Order denying motion for new trial affirmed.

The defendant was also found guilty of two indictments charging assault and battery with a dangerous weapon, two indictments charging assault with intent to murder, one indictment charging illegal possession of a firearm, and two indictments charging kidnapping.

The defendant filed his motion for a new trial in this court on July 5, 1996. A single justice remanded the defendant’s motion to the Superior Court for consideration and determination. After an evidentiary hearing, the Superior Court judge, who was also the trial judge, denied the motion, and issued written findings and rulings supporting his order.

Fred Shinholster, one of the joint venturers, testified on behalf of the Commonwealth.

The judge found that the defendant presented himself to Dr. Profit as “virtually catatonic” in contrast to his behavior outside the interview where “he mingled freely with other inmates and was even gregarious.” Those findings are supported in the record.

There is no “diminished capacity” defense in this Commonwealth. Commonwealth v. Parker, 420 Mass. 242, 245 n.3 (1995). In Commonwealth v. Gould, 380 Mass. 672, 673 (1980), we said that a defendant “may produce expert testimony on the issue whether or not the impairment of his mental processes precluded him from being able to deliberately premeditate,” and whether the defendant acted with extreme atrocity or cruelty. We have also said that evidence of a defendant’s mental impairment is relevant to the question “whether the crime of murder was committed at ail,” Commonwealth v.
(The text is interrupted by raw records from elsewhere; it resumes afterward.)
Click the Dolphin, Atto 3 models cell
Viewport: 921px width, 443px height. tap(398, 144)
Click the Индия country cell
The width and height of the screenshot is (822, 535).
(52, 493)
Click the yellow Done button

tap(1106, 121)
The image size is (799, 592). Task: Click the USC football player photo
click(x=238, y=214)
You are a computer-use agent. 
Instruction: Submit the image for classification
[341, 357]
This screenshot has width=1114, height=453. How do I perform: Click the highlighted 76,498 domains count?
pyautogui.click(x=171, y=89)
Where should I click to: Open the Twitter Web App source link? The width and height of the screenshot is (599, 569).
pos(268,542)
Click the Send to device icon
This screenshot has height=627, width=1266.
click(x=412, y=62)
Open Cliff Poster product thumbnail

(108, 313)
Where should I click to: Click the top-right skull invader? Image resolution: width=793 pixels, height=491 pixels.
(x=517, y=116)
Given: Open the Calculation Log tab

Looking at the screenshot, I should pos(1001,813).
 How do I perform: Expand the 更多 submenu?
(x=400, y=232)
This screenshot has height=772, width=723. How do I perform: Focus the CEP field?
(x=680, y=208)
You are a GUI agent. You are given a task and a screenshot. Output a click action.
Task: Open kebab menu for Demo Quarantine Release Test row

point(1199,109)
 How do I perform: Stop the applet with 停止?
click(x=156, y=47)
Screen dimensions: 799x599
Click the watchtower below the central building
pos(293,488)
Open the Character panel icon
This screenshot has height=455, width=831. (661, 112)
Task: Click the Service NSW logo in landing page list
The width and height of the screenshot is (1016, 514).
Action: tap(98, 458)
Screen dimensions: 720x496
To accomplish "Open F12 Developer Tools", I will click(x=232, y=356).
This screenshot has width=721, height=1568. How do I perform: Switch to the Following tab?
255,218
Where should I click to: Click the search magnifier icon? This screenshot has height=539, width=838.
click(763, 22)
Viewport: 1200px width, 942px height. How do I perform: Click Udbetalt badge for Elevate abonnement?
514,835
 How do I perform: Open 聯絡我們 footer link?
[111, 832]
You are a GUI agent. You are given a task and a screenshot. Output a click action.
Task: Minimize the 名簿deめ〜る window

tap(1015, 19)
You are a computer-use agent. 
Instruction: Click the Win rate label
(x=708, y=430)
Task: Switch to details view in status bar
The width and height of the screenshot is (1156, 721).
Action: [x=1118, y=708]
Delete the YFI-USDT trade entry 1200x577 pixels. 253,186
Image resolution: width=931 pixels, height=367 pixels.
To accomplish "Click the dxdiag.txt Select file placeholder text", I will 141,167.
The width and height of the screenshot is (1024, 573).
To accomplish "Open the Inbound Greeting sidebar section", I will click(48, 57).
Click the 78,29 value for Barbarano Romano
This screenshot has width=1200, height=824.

Grey, 399 Mass. 469, 470 (1987), including issues of intent and knowledge, Commonwealth v. Sires, 413 Mass. 292, 299 (1992), and whether a murder was committed with extreme atrocity or cruelty. Commonwealth v. Baldwin, ante 105 (1997).

Trial counsel testified at the motion for a new trial that “there was quite a bit of thought that went into the pre-planning and the information that I had was that [the defendant] was one of the main planners.” His testimony is supported by the evidence at trial. Trial counsel further testified that in the face of the eyewitness testimony of a joint venturer, and of the two victims who survived the assault, he hoped to persuade the jury that the defendant was not the ringleader, and that he did not intend the particular activities that transpired after the joint venturers returned to the house of Edwards. Although appellate counsel characterizes this approach as no defense at all, we believe the strategy in all likelihood was the only one available.

The motion judge also found that had trial counsel introduced such a defense, the Commonwealth would have been able to introduce rebuttal evidence that would be severely damaging to the defendant. On appeal, defendant’s new counsel argues persuasively that the evidence that the defendant had alleged “leadership” skills was slight, and that additional damaging information would not have been admissible. We do not reach our conclusion on that basis.

On appeal, the defendant makes much of his trial counsel’s failure to obtain the written records of his birth from a hospital in Mississippi. We accept, as did the judge, that when he contacted the hospital by telephone, trial counsel received information of a nature that indicated that further investigation would not be helpfiil. We observe that, in connection with the motion for a new trial, the defendant’s mother made the same claim of his addiction to cocaine at birth, but that hospital records of his birth were not offered in evidence by counsel.

The defendant draws a distinction between trial counsel’s request that Dr. Ebert evaluate the defendant for purposes of his competency to stand trial, in contrast to evaluating his “diminished capacity” and whether he had the capacity to deliberately premeditate his actions. Dr. Ebert testified, however, that the defendant “had a mental illness that might rise to the level of lack of criminal responsibility or diminished capacity,” as the judge correctly found.

At the competency hearing, Dr. Ebert testified that he “couldn’t tell whether [the defendant] was psychotic or whether he was malingering.” He gave similar equivocal testimony at the hearing on the motion for a new trial.